Trecho para leitura
==================================================

A primeira estranheza que tive foi com o vaticínio de um psicólogo: “Sua filha será dependente pelo resto da vida”. Gente! Isso não faz o menor sentido. Como afirmar algo sobre uma vida que ainda não se disse ao mundo? Como ser assertivo com o futuro?” Se fosse prognóstico, eu entenderia. Mas vaticínio, não. Não tem lógica.
Passei a observar aquele ser que era o meu melhor projeto. Eu havia desejado que ela fosse um valor para a sociedade. É esse o nosso compromisso com as gerações que vem depois de nós. Que elas sejam valores para a sociedade. Joguei luz nas habilidades de minha filha e tentei trabalhar as limitações. Digo tentei, porque à época, não havia tantas informações. Mas deu certo, eu acredito!
Com a questão da transgeneridade, não foi diferente. Autistas apresentam 7, 59% vezes a mais de possibilidade apresentar questões diferentes com relação ao gênero e sexualidade que pessoas típicas. Dessa forma, eu apenas enxergava o ser humano maravilhoso que minha filha é. Desde criança, eu percebia que a relação dela com o mundo, era com a identidade feminina. Afinal, sou mulher. Isso era claro para mim. Mas não para os outros que levavam para o lado da sexualidade. Logo, minha filha seria homossexual. Não era tão simples assim. O ser humano é rico e complexo.

==================================================

Itens extraídos
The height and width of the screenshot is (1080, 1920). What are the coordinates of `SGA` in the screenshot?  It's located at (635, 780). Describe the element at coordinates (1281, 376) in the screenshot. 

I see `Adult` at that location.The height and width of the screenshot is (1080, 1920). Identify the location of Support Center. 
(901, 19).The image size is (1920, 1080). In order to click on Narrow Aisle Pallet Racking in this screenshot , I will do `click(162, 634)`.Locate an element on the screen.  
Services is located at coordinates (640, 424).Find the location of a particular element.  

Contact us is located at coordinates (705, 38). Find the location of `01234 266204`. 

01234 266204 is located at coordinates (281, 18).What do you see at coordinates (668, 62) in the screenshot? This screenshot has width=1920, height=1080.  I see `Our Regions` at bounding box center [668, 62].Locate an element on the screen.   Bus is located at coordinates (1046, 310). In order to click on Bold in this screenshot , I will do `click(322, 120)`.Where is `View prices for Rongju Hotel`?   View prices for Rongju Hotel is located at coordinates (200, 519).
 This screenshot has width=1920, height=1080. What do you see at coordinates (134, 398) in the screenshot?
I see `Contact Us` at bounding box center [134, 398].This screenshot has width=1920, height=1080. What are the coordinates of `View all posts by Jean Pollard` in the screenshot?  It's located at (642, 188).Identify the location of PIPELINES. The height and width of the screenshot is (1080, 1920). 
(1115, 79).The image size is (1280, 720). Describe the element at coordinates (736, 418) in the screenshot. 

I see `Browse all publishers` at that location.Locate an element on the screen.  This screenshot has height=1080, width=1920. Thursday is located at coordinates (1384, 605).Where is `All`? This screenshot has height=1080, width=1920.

==================================================

Suas tarefas
- A) No relato sobre a filha, o que o psicólogo afirmou que aconteceria com ela?
- B) Continue o relato sobre a filha a partir da última frase apresentada.

Respostas por tarefa
- A) Que ela seria dependente pelo resto da vida.

- B)
Na adolescência, ao sentir atração pelos meninos, foi o que bastou para o rótulo de homossexual. Tudo bem se fosse. Mas eu sabia que ia além. Mais uma vez me debrucei sobre o estudo desse assunto. De uma maneira genérica aprendi que nosso cérebro nos diz sobre nosso gênero, o coração nos diz sobre nosso afeto/amor por pessoas, homens, mulheres, pessoas cis ou não. E nosso órgão genital é o que nos diz sobre nossa sexualidade.
Por isso, existem mulheres trans que não tem problema com a genitália masculina. Não é o que acontece com a Sophia. Ela tem o que antes era chamado de disforia de gênero e hoje, com o CID 11, passou a ser chamado de incongruência de gênero.
Pobres homens, pobre Freud. Já pensou descobrir que a masculinidade não reside no tão ovacionado símbolo fálico masculino? Há muito que se estudar para conhecer a complexidade do ser humano. Mas é no paradoxo de sua complexidade e simplicidade que reside toda a sua riqueza.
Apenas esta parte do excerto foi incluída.